Under integrability conditions, velocity-weighted moments of $f_i$ lead to the computation of macroscopic observable quantities. For instance, the local density and mean velocity for each i-th social group are given as follows:

$${\rho }_i\left(t,\mathit{x}\right)={\int }_{\mathcal{V}}{f}_i\left(t,\mathit{x},\mathit{v}\right)d\mathit{v},i=1,2,$$

(2)

and

$${\xi }_i\left(t,\mathit{x}\right)={\displaystyle \frac{1}{{\rho }_i(t,\mathit{x})}}{\int }_{\mathcal{V}}\mathit{v}{f}_i\left(t,\mathit{x},\mathit{v}\right)d\mathit{v},i=1,2.$$

(3)

Global expressions are obtained as a weighted sum over the index labeling the social groups; that is,

$$\rho (t,\mathit{x})=\sum _{i=1}^2{\rho }_i(t,\mathit{x}),$$

and

$$\xi (t,\mathit{x})={\displaystyle \frac{1}{\rho (t,\mathit{x})}}\sum _{i=1}^2{\rho }_i(t,\mathit{x}){\xi }_i(t,\mathit{x}).$$

2.4. Mathematical Structure

The model presented in [41] is revisited to streamline its mathematical formulation while also evaluating its effectiveness in modeling counterflow within social groups. To achieve this, the mathematical framework is based on an integro-differential equations system designed to describe the time evolution of the distribution functions $f_i$. These functions can be derived from a particle balance in the elementary volume of the microstate space [3,4]. The conservation law can be expressed in the following form, as shown in [18]:

$$\mathit{Variation}\mathit{rate}\mathit{of}\mathit{the}\mathit{number}\mathit{of}\mathit{active}\mathit{particles}=\mathit{Inlet}\mathit{flux}\mathit{rate}-\mathit{Outlet}\mathit{flux}\mathit{rate},$$

where the inlet and outlet fluxes are due to interactions. This equation refers to the following structure:

$$\begin{array}{cc}\hfill \left({\partial }_t+\mathit{v}·{\nabla }_{\mathit{x}}\right)f_i(t,\mathit{x},\mathit{v})=& {\eta }_i\left({\int }_{\mathcal{V}}{P}_i[{\rho }_i,{\xi }_i]\left({\mathit{v}}_{\ast }\to \mathit{v}\right)f_i\left(t,\mathit{x},{\mathit{v}}_{\ast }\right)d{\mathit{v}}_{\ast }-f_i(t,\mathit{x},\mathit{v})\right)\hfill \\ \hfill & +{\mu }_i\left({\int }_{\mathcal{V}}{T}_i[\rho ,\xi ]\left({\mathit{v}}_{\ast }\to \mathit{v}\right)f_i\left(t,\mathit{x},{\mathit{v}}_{\ast }\right)d{\mathit{v}}_{\ast }-f_i(t,\mathit{x},\mathit{v})\right)i=1,2,\hfill \end{array}$$

(4)

where

• ${\partial }_t$ denotes the partial derivative with respect to time t.
• ${\nabla }_{\mathit{x}}$ denotes the gradient operator with respect to the spatial variable $\mathit{x}$. Consequently, $\mathit{v}·{\nabla }_{\mathit{x}}$ represents the transport operator along the velocity vector $\mathit{v}$.
• ${\eta }_i$ is the interaction rate between pedestrians of the same i-th social group, representing the frequency of binary encounters per unit time. In this paper, we assume that it is constant.

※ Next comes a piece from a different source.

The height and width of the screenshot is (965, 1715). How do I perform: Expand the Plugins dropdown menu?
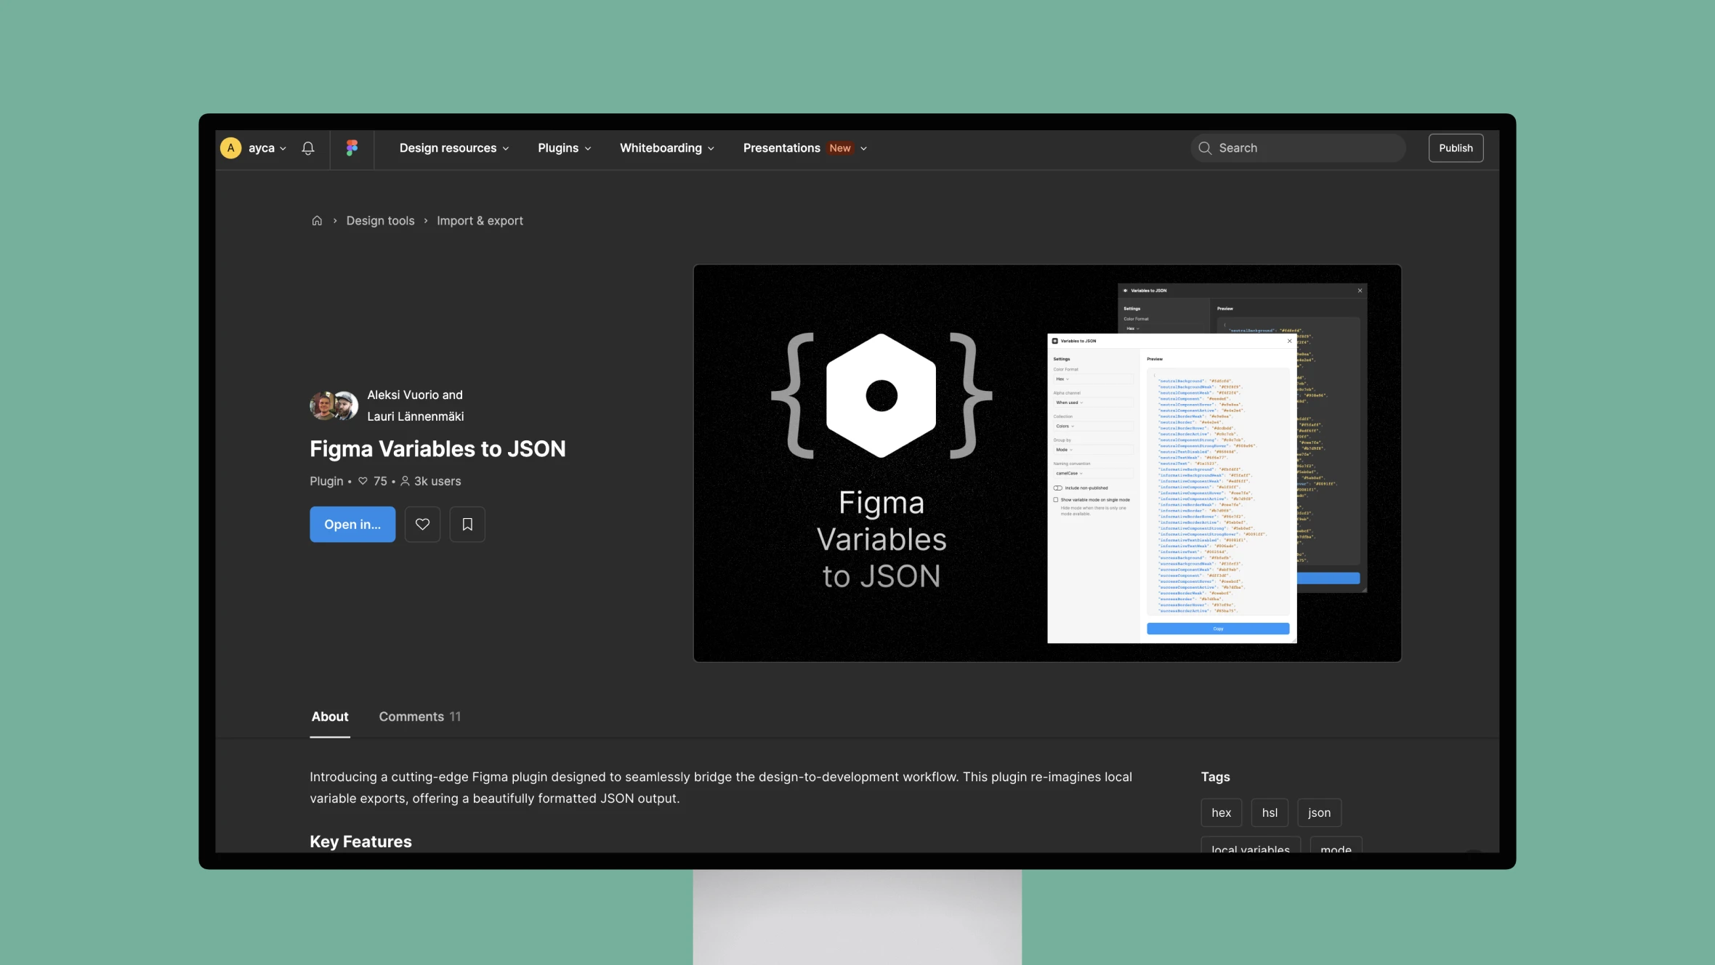click(565, 148)
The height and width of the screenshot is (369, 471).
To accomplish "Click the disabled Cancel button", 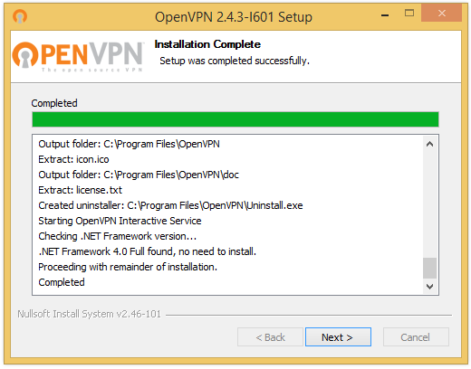I will coord(416,336).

  $${\eta }_i={\eta }_0.$$

  (5)
• $P_i[{\rho }_i,{\xi }_i]\left({\mathit{v}}_{\ast }\to \mathit{v}\right)$ is the velocity transition probability density, which models the dynamics by which pedestrians in the same i-th social group adjust their velocity due to interactions with other walkers in the same group.
• ${\mu }_i$ is the interaction rate between pedestrians of the i-th social group and pedestrians from other social groups. In this paper, we assume that it is constant.

  $${\mu }_i={\mu }_0.$$

  (6)
• $T_i[\rho ,\xi ]\left({\mathit{v}}_{\ast }\to \mathit{v}\right)$ is the velocity transition probability density that models the dynamics by which pedestrians of the i-th social group modify their velocity due to interactions with pedestrians from other social groups.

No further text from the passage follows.